There’s a bathhouse due to be built on West Madison Street.
If you’re a Chicagoan with a few decades traversing its grid, that first sentence will conjure several images, some none too positive. Bathhouses have a long and checkered history here. So does West Madison Street, which decades ago meant Skid Row to people who knew Chicago.
This new bathhouse proposal shouldn’t cause much worry — and it’s a reminder about how everything old can be new again.
Alex Najem, founder and CEO of Fulton Street Cos., plans to build a two-and-a-half story bathhouse at the northwest corner of Madison and Morgan streets. He will lease the 40,000-square-foot building to Bathhouse, an operation based in Brooklyn, New York, that has taken bathhouses upscale, adding therapies and facilities to promote wellness in a social setting. It promises professional massages and scrubs, pools and saunas with different temperatures and a place to dine.
By opting for this development on what has been a parking lot, Najem is abandoning a prior plan for the property that called for a 10-story condo building with only 25 units. The project at 1010 W. Madison would have been an unusual for-sale venture when developers, Najem included, are otherwise building rental apartments on the Near West Side.
But he couldn’t justify the construction costs because of inflation. So he changed plans. “Madison is a great retail street,” he said. And Najem figures he’s adding an amenity the increasing number of neighbors will patronize.
He confessed he wasn’t at first keen on the bathhouse concept. “I definitely had my doubts. When the group came in town and I met them, that’s when I was sold,” he said.
If the concept doesn’t work out, Najem said he’ll still have a building with space suitable for retailers and restaurants.
He hopes to close on construction financing in a few months and start work early next year, finishing in 2025. The prominent architectural firm Gensler designed the building to include rooftop dining. No zoning change is required.
Bathhouses long ago provided material for writers such as Saul Bellow and Nelson Algren. They were an Eastern European carryover where visitors could sweat off a few pounds while maybe making business deals of various respectability. Later came gay places for hookups.
The new bathhouse version is scrubbed and refined for the health conscious, suitable for friends and family. The Bathhouse venture in Brooklyn is co-ed and advises people that while it’s OK to talk to strangers, it’s “not a place for speed dating.”
In Chicago, it will open on a stretch of Madison Street where urban renewal has long since done its thing, wrecking seedy old buildings and bringing in hipster hangouts. The old Skid Row kept a connection to yet another brand of bathhouse — public facilities that served the indigent. The authoritative Encyclopedia of Chicago said the last such operation served Skid Row and closed in 1979.
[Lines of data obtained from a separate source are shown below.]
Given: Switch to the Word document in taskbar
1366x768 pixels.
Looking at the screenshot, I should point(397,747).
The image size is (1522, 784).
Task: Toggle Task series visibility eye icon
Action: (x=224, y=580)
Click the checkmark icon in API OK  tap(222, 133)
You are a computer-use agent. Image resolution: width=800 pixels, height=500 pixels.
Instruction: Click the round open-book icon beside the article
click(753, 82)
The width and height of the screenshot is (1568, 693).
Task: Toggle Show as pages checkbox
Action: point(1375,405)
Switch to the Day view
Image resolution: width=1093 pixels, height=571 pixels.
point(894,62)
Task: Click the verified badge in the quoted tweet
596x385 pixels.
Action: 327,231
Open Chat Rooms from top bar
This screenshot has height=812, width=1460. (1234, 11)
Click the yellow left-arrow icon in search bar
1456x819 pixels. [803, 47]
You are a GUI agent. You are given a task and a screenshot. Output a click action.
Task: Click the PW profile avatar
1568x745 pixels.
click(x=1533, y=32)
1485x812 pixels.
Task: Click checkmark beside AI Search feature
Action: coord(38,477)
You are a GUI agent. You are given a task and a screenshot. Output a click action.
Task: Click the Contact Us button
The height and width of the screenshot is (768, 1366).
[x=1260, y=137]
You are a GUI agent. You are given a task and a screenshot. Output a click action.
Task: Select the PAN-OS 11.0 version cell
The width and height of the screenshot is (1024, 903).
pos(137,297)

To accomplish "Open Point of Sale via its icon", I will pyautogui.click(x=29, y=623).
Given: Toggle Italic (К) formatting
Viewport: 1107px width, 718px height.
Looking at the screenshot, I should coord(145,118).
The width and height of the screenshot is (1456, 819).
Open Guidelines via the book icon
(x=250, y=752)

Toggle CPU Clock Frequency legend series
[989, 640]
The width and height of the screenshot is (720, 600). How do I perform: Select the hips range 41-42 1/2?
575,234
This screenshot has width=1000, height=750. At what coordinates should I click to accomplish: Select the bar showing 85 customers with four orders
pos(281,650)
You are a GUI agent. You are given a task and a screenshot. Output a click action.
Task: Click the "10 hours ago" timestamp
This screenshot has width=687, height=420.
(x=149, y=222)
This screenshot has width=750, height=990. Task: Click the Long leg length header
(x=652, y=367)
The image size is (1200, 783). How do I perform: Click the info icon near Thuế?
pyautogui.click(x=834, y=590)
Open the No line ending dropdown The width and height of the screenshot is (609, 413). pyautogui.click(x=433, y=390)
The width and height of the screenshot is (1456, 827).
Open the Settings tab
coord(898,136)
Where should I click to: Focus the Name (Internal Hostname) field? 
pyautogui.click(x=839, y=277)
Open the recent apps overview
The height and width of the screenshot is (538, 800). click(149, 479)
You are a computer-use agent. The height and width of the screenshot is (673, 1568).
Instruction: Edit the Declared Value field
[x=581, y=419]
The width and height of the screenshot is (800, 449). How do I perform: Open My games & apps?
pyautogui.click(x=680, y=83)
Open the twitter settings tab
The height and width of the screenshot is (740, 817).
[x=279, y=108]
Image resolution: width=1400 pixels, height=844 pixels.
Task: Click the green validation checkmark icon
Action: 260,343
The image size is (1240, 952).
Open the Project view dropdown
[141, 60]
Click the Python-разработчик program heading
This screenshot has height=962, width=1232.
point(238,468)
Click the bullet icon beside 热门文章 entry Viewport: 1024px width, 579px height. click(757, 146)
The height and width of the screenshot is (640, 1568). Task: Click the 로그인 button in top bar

Fulton Street ranks with Sterling Bay and Trammell Crow as being among the most active developers in Fulton Market and the Near West Side, areas that still draw national attention as thriving urban markets despite pauses during the pandemic. While commercial valuations in the Loop are plummeting, demand for retail space and offices west of the traditional downtown are pushing rents higher, and more apartments are on tap.
Crime, taxes and high interest rates still loom as trouble for the Near West Side, but Najem said he sticks by a longer view. “Things take time. The hope is that everything will be better in 24 to 36 months” when major development getting started now will be delivered, he said.
Najem’s pending projects include an office building under construction at 919 W. Fulton, where Harrison Real Estate Capital will be the anchor tenant and the Gibsons group plans a restaurant. Also on his agenda are 1,300 apartments at 1200 and 1201 W. Fulton. The 1200 building would include a fitness center and awaits city approval while the 1201 building has its entitlements. Najem said he’s working to get it financed.
He said he’s bullish despite the pandemic’s extended effects on big city living. “We’re in a cycle where less is more and new construction is where the credit tenants want to be.”
His outlook doesn’t leave much room for older downtown buildings that may be worth little more than the land they sit on. “I don’t know how anybody makes sense of anything in the Loop right now,” he said.
“The Loop will endure over time but more as a neighborhood type place” with suitable retailers and open space, Najem said, suggesting Chicago might need to carve out its own Central Park by taking down towers nobody wants anymore, probably a staggering public expense. He said it might take 20 years to see even the start of radical change.
Chicagoans who think about that long enough might need a nice hot sauna to relax.